* _Aplique a leitura_:
1) Copie do relato do baile o trecho que começa nas palavras "Olha que dois!" e vai até as palavras "comes bem apetitosos.", inclusive.
2) Escreva a continuação do relato do baile, começando logo após a última frase apresentada.

* _Trecho fornecido_:
Ainda hoje estou por saber quem era esse Sr. Virgílio, ou se foi uma bela jogada do preto que viu ali uma rara oportunidade para ganhar algum, pois mal ele nos abordou e ao ver-nos passar por ele como flechas teve tempo de estender a mão e não era para nos cumprimentar, sabíamos nós. Lá que ficamos os três bem na fotografia lá isso foi verdade e ninguém saiu a perder.

Olha que dois! Ou que três!

Passado o reconhecimento do terreno já estávamos a dançar, cada um com o seu par, claro.

No salão, encostada a uma das paredes laterais, estava um mesa bem decorada com leitão, cabrito e mariscos variados com a lagosta a sobressair de diversos comes bem apetitosos.

Era para nós o segundo golpe de mão!

(Registros armazenados)

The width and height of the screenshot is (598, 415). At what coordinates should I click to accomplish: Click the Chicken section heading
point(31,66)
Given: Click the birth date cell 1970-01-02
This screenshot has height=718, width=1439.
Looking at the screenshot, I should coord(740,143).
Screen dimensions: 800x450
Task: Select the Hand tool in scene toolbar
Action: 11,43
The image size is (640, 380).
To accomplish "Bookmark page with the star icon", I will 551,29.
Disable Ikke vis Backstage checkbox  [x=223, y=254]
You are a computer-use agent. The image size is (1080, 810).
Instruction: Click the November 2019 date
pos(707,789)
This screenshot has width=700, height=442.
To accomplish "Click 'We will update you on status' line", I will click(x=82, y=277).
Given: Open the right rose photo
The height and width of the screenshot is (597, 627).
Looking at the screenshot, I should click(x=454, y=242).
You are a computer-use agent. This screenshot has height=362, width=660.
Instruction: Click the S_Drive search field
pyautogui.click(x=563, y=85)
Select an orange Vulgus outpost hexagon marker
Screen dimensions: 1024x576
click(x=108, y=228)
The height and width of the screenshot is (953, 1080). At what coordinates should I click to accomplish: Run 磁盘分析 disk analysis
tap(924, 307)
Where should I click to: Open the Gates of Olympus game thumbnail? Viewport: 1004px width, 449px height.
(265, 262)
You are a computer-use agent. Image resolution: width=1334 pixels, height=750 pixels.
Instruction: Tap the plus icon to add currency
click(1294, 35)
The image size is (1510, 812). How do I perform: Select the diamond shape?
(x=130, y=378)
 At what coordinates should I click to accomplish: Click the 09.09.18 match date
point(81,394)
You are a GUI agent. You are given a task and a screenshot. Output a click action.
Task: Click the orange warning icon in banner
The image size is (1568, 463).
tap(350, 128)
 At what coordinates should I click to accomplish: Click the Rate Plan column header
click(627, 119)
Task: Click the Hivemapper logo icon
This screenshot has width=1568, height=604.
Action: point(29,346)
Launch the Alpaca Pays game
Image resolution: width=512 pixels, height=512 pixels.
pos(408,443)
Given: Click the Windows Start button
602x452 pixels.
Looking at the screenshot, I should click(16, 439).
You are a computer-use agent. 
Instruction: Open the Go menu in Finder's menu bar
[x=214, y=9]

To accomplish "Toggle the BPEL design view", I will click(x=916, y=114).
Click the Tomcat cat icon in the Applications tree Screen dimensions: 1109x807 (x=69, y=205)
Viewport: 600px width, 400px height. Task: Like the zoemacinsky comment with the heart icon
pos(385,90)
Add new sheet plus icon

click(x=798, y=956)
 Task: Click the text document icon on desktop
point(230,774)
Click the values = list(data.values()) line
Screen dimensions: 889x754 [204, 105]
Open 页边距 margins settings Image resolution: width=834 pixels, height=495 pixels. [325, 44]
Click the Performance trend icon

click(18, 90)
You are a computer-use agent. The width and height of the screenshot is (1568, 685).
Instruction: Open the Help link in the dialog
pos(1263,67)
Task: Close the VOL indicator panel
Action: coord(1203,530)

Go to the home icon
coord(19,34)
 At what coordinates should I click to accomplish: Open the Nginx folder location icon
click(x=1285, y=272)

* _Respostas por tarefa_:
1)
Olha que dois! Ou que três!

Passado o reconhecimento do terreno já estávamos a dançar, cada um com o seu par, claro.

No salão, encostada a uma das paredes laterais, estava um mesa bem decorada com leitão, cabrito e mariscos variados com a lagosta a sobressair de diversos comes bem apetitosos.

2)
Vista do Salão, no 1.º andar, na Associação Comercial. Ao fundo o palco aonde actuou um conjunto jovem cabo-verdiano cujo nome (sugestivo) me escapa, na dita Pasagem d’Ano (1966/67)
Foto reproduzida do ACTD (Arquivo Científico Tropical Digital, com a devida vénia

À hora da mesa, aproximamo-nos e um pouco timidamente comecei então a puxar pelas barbas de um camarão fazendo-o aproximar da minha zona, e para dentro do arame farpado, a que ele logo gentilmente acedeu. O meu amigo, noutro ponto estratégico, fazia-se rogado, mas por pouco tempo. Vencidas as “sentinelas” comemos bem a nossa parte. Lá no hospital o rancho era bem diferente.

Bela noite. Um sonho realizado em palco de guerra.

Saímos já madrugada alta e viemos por a Avenida abaixo. Passamos por a UDIB e o baile também estava a terminar. Ainda deu para ver porrada à porta. Afinal a porrada estava na moda por toda a Guiné.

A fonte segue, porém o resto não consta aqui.